Whilst we have attempted to provide an overview of the current state of the art, the technologies described are continually evolving and improving. Recently, announcements from third-generation technologies such as PacBio RS from Pacific Biosciences and GridION from Oxford Nanopore Technologies have emerged, which promise to measure modifications on single DNA strands. The potential of these approaches will be of huge interest in the near future.

Summary and perspective

This review has presented an overview of the key advances in next-generation technologies applicable to investigation of the epigenome. It is clear that there has been, and will continue to be, advances in technological approaches for the characterisation of changes to the epigenomic landscape that are apparent in both health and disease. There is little doubt that the description of a chemical conversion method for the discrimination of the methylation status at cytosine bases in DNA represented the prerequisite forerunner to many of the next-generation technologies described in this review. As with many technological approaches (developed and developing), each has its own particular advantages and disadvantages. However, the genome-wide characterisation of a frequently dynamic epigenome as opposed to the essentially invariant genome presents significantly greater problems for their identification and characterisation that are further compounded by the size and volume of the derived data sets.

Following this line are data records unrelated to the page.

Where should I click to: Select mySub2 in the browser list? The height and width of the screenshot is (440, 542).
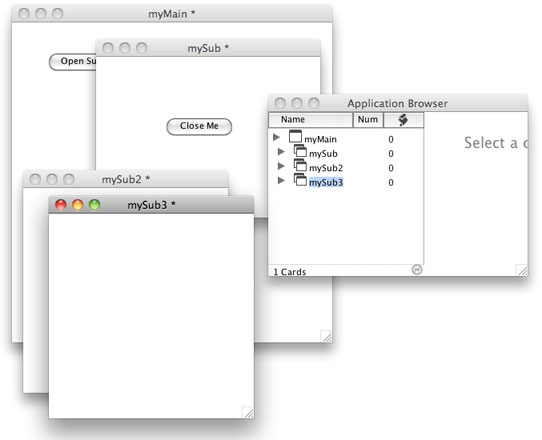326,168
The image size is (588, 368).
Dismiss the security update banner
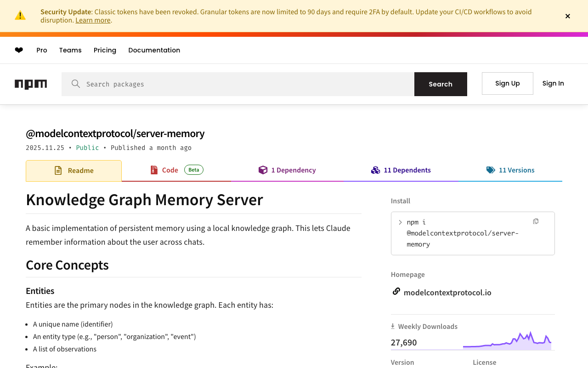point(568,16)
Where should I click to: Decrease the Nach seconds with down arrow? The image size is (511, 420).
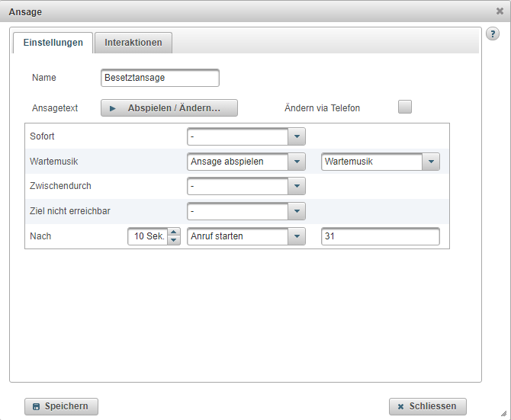click(174, 240)
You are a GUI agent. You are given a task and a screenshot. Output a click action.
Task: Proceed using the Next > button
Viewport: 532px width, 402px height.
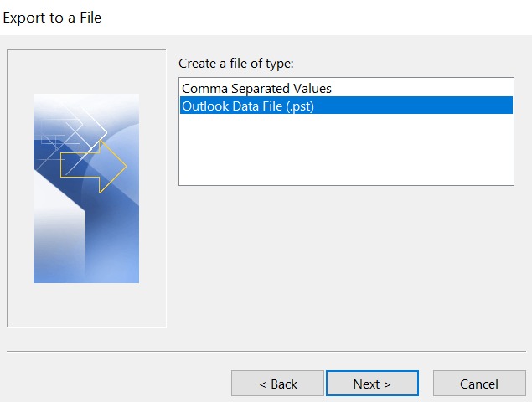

The impact of epigenetic modification on endocrine cells in health and disease and those apparent in endocrine-related syndromes has been subject to recent review (Zhang & Ho 2011). In their review, these authors reiterate and reinforce the general consensus opinion that epigenetic change is perhaps the pivotal mechanism of interaction between genes and the environment. Our knowledge of the plethora of inappropriate/aberrant epigenetic modifications in these types of cells or their target organs is far from complete. The prospects, therefore, for ‘next generation’ technologies in, for example, diabetes, osteoporosis, menopause, Cushing's syndrome, endocrine tumours and obesity will provide significant advances for disease management. In this context, and distinct from genetic aberration, epigenetic changes are potentially reversible and as such have potential as therapeutic drug targets.

Declaration of interest

The authors declare that there is no conflict of interest that could be perceived as prejudicing the impartiality of the review reported.

Funding

This work was supported through Keele University Acorn funding (grant ID: KU/KY-U 1) to W E F and a Nottingham University new appointment funding award (grant award number: A13885) to R D E.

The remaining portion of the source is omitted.